Bharat Forge (CMP: Rs.286/ TP: Under Review/ Upside: )
Bharat Forge (BHFC) reported strong results for 2QFY2014 beating our as well as consensus estimates driven by strong sequential growth on the exports front. Additionally, better-than-expected EBITDA margins led by higher exports realization and continued focus on cost control measures too aided the overall performance. For 2QFY2014, standalone revenues posted a strong sequential growth of 6.8% to Rs.845cr, ahead of our estimates of Rs.782cr, aided by a strong export revenue growth of 16.7%. The export performance was boosted by a strong growth across all the key geographies with Europe and US witnessing a growth of 17.3% and 12.8% qoq respectively. The domestic revenues however declined by 3.2% qoq on account of the slowdown in the domestic commercial vehicle industry. During the quarter, volumes and net average realization posted a growth of 3.7% and 2.6% qoq respectively. On the operating front, EBITDA margins improved 159bp qoq to 26.4%, better than our expectations of 24.4%, driven by the cost control measures and also due to favorable currency movement on the exports front. Led by a strong operating performance, net profit grew 6.4% qoq to Rs.96cr, significantly ahead of our expectations of Rs.80cr. At the CMP of Rs.286, the stock is trading at 13.4x FY2015 earnings. We maintain our Neutral rating on the stock.
Indian Overseas Bank- (CMP: Rs.48 / TP: - / Upside: -)
Indian Overseas Bank (IOB) reported weak operating performance for the quarter, with earnings de-growth of 16.3% (vs. our expectations of earnings decline of 18%). The bank's NII grew by 16.5% yoy (higher than loan book growth of 14.2% yoy). Non-interest income for the bank declined by 1 9.5% yoy to Rs.331cr. The bank booked transfer loss of Rs.96cr on transfer of investments from AFS/HFT book to HTM book, during the quarter. Operating expenses for the bank grew 16.7% yoy, much higher than the growth in operating income (7.6% yoy), thereby leading to operating profit decline of 2.0% yoy. The bank's provisioning expenses increased 12.4% yoy to Rs.620cr (which includes part provision for net MTM loss of Rs.1160cr). As of 2QFY2014, the net MTM loss, which is still not provided for stands at Rs.563cr. On the asset quality front, the bank witnessed continued weakness, as the absolute Gross NPAs increased Rs.870cr to Rs.8302cr (vs. quarterly increase of Rs.824cr in previous quarter), while the Net NPAs increased by Rs.295cr to Rs.4875cr (vs. quarterly increase of Rs.553cr in previous quarter). We await clarity from the management regarding the performance on slippages front during the quarter. Though the stock trades at near historic low valuations, the run rate of net NPAs accretion for the bank (quarterly average of Rs.424cr over the last two quarters) and unprovided net MTM loss (Rs.563cr), far outsize its profitability (quarterly average of Rs.130 over last two quarters). Hence, we maintain our Neutral rating on the stock. At the CMP, the stock trades at valuations of 0.4x FY2015E ABV. We maintain our Neutral recommendation on the stock.

-- -- --

### Tasks to complete
#1 Answer from the quarterly results note:
(a) What were Bharat Forge's standalone revenues for 2QFY2014?
(b) To what level did Indian Overseas Bank's absolute Gross NPAs rise?
(c) What EBITDA margin did Bharat Forge report for the quarter?
#2 According to the quarterly results note, why does the Neutral rating on Indian Overseas Bank stay in place even though the stock trades near historic low valuations?
The listing that follows has no connection to the quarterly results note.

### Available data

-- -- --

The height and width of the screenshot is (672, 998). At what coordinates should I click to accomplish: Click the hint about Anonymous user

-- -- --

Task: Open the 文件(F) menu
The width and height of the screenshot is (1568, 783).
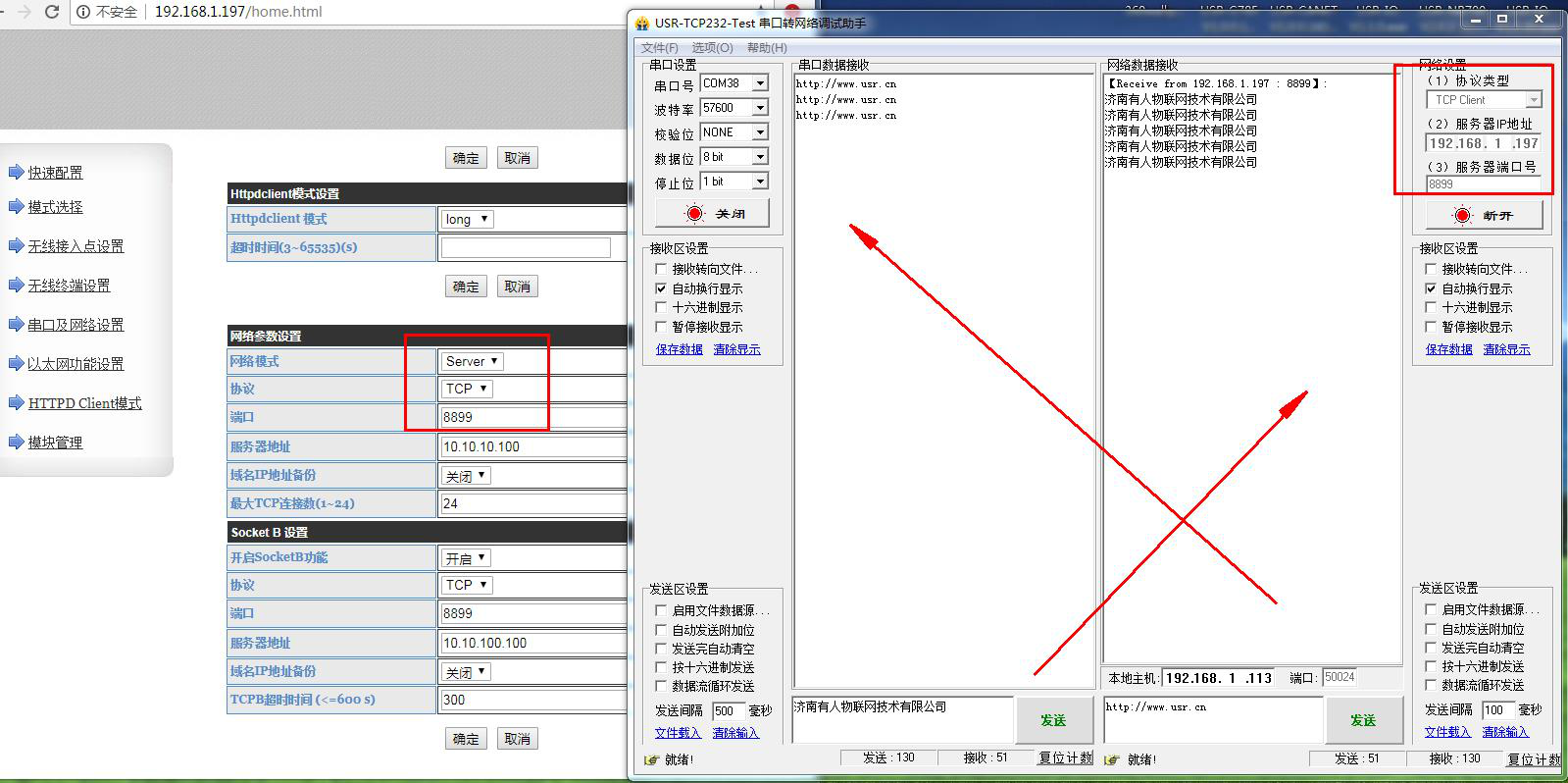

-- -- --

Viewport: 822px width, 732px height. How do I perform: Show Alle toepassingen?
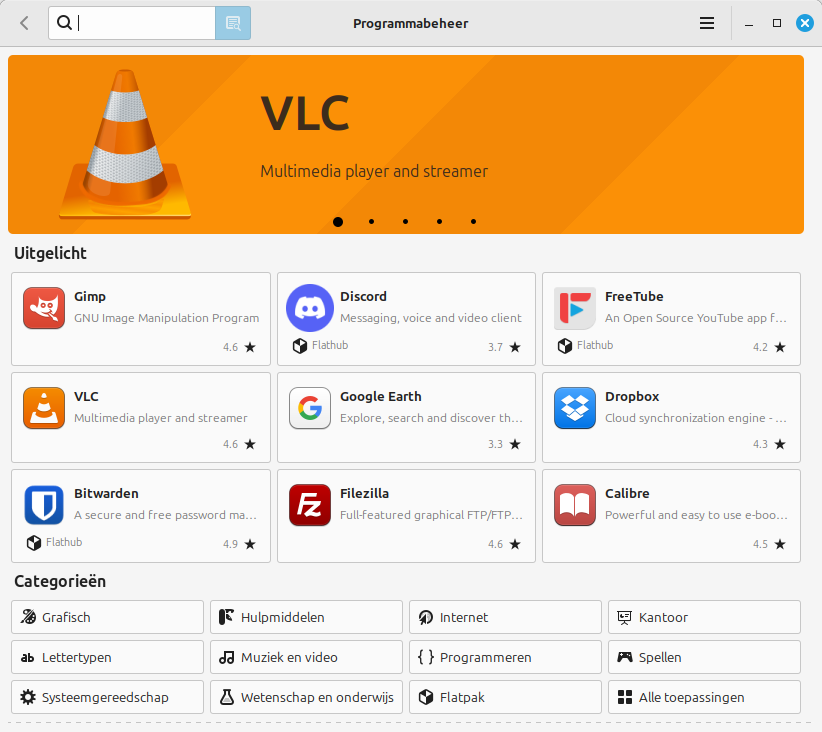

-- -- --

### Your responses
#1
(a) Rs.845cr
(b) Rs.8302cr
(c) 26.4%

#2 The bank's net NPAs are growing at a quarterly average of Rs.424cr over the last two quarters, and its net MTM loss still not provided for stands at Rs.563cr. Both far outsize its profitability, which averaged Rs.130 a quarter over the same two quarters.